* **What the task requires**
Rewrite the items below so that each "Screen dimensions" becomes "Display size", with all other text left unchanged.

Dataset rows
==========

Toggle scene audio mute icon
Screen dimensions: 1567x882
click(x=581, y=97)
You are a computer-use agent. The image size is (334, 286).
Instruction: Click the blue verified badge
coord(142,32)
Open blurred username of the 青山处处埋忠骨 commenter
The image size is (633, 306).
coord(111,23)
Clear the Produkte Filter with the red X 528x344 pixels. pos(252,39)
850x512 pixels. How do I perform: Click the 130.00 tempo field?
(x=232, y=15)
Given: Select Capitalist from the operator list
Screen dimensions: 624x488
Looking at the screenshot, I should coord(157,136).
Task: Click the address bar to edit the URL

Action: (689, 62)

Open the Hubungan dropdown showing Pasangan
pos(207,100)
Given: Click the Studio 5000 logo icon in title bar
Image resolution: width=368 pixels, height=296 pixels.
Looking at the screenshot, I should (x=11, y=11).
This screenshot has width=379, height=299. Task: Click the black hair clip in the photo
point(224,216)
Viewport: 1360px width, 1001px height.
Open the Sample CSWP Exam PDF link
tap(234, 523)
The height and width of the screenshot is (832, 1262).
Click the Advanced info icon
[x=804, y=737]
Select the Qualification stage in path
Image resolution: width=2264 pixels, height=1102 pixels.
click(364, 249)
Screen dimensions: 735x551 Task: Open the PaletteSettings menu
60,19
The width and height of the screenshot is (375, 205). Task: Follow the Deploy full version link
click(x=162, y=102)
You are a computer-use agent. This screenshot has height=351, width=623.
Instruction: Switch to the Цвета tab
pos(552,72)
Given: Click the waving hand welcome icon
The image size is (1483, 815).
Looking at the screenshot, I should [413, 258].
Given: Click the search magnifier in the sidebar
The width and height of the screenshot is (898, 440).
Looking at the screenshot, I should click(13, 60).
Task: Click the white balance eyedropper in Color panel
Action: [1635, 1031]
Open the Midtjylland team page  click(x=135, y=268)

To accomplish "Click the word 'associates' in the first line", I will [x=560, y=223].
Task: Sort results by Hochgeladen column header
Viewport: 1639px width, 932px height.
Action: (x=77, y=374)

==========

* **Task response**
Toggle scene audio mute icon
Display size: 1567x882
click(x=581, y=97)
You are a computer-use agent. The image size is (334, 286).
Instruction: Click the blue verified badge
coord(142,32)
Open blurred username of the 青山处处埋忠骨 commenter
The image size is (633, 306).
coord(111,23)
Clear the Produkte Filter with the red X 528x344 pixels. pos(252,39)
850x512 pixels. How do I perform: Click the 130.00 tempo field?
(x=232, y=15)
Given: Select Capitalist from the operator list
Display size: 624x488
Looking at the screenshot, I should coord(157,136).
Task: Click the address bar to edit the URL

Action: (689, 62)

Open the Hubungan dropdown showing Pasangan
pos(207,100)
Given: Click the Studio 5000 logo icon in title bar
Image resolution: width=368 pixels, height=296 pixels.
Looking at the screenshot, I should (x=11, y=11).
This screenshot has width=379, height=299. Task: Click the black hair clip in the photo
point(224,216)
Viewport: 1360px width, 1001px height.
Open the Sample CSWP Exam PDF link
tap(234, 523)
The height and width of the screenshot is (832, 1262).
Click the Advanced info icon
[x=804, y=737]
Select the Qualification stage in path
Image resolution: width=2264 pixels, height=1102 pixels.
click(364, 249)
Display size: 735x551 Task: Open the PaletteSettings menu
60,19
The width and height of the screenshot is (375, 205). Task: Follow the Deploy full version link
click(x=162, y=102)
You are a computer-use agent. This screenshot has height=351, width=623.
Instruction: Switch to the Цвета tab
pos(552,72)
Given: Click the waving hand welcome icon
The image size is (1483, 815).
Looking at the screenshot, I should [413, 258].
Given: Click the search magnifier in the sidebar
The width and height of the screenshot is (898, 440).
Looking at the screenshot, I should click(13, 60).
Task: Click the white balance eyedropper in Color panel
Action: [1635, 1031]
Open the Midtjylland team page  click(x=135, y=268)

To accomplish "Click the word 'associates' in the first line", I will [x=560, y=223].
Task: Sort results by Hochgeladen column header
Viewport: 1639px width, 932px height.
Action: (x=77, y=374)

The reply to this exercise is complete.